- Danville Danville
- Coordinates: 38°54′45″N 91°31′57″W﻿ / ﻿38.91250°N 91.53250°W
- Country: United States
- State: Missouri
- County: Montgomery

Area
- • Total: 0.38 sq mi (0.99 km^{2})
- • Land: 0.38 sq mi (0.98 km^{2})
- • Water: 0.0039 sq mi (0.01 km^{2})
- Elevation: 804 ft (245 m)

Population (2020)
- • Total: 28
- • Density: 74.2/sq mi (28.65/km^{2})
- ZIP Code: 63361
- FIPS code: 29-18190
- GNIS feature ID: 2587062

= Danville, Missouri =

Danville is an unincorporated community and census-designated place in Montgomery County, in the U.S. state of Missouri. As of the 2020 census, it had a population of 28.

==History==
Danville was laid out in 1834 and named after Danville, Virginia, the native home of an early settler.

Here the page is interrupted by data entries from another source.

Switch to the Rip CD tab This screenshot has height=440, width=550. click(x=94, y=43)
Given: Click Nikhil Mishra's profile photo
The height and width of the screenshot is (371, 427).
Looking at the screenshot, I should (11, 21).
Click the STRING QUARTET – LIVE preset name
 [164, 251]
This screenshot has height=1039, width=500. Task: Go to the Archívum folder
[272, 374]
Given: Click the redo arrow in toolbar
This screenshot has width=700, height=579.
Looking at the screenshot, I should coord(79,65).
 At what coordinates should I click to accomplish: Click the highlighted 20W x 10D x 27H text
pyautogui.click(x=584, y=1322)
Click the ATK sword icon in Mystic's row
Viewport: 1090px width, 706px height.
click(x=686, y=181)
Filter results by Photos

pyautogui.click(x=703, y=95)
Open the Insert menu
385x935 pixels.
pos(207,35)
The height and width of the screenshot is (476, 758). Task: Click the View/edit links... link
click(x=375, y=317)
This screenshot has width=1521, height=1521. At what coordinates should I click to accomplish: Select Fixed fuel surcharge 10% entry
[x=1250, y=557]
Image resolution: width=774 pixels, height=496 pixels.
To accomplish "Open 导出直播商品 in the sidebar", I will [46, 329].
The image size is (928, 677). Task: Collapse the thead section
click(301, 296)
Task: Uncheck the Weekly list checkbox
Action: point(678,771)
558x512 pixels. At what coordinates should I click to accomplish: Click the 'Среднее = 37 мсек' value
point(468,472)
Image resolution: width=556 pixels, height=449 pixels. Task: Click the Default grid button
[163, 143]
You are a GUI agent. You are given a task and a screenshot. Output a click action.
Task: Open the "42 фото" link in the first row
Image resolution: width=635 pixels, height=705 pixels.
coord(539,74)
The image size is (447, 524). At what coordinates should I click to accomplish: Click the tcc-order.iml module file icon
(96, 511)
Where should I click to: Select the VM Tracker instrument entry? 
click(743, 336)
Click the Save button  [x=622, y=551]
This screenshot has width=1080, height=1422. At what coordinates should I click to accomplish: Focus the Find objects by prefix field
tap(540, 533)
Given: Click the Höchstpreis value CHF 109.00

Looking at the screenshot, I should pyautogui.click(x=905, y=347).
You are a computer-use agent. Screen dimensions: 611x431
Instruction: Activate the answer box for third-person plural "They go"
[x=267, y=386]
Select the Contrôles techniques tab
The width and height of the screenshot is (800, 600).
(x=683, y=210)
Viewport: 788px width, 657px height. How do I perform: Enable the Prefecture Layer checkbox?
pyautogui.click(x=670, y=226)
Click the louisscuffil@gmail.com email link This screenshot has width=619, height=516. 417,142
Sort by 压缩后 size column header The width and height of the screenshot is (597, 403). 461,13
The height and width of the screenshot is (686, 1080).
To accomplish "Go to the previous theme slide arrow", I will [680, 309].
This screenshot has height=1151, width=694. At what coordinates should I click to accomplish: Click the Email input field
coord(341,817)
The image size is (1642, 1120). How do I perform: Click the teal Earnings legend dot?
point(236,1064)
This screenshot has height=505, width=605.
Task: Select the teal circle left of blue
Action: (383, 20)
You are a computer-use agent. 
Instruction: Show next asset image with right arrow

A post office at Danville was established in 1834, and remained in operation until 1942.

==Geography==
According to the U.S. Census Bureau, the Danville CDP has a total area of 0.38 sqmi, of which 0.006 sqmi, or 1.57%, are water. The community sits on a ridge which drains north to Rumbo Branch and south to Sallee Branch, both west-flowing tributaries of the Loutre River, part of the Missouri River watershed.

==Demographics==

Historical population
| Census | Pop. | Note | %± |
| 2010 | 34 |  | — |
| 2020 | 28 |  | −17.6% |
U.S. Decennial Census

==Education==
It is in the Montgomery County R-II School District.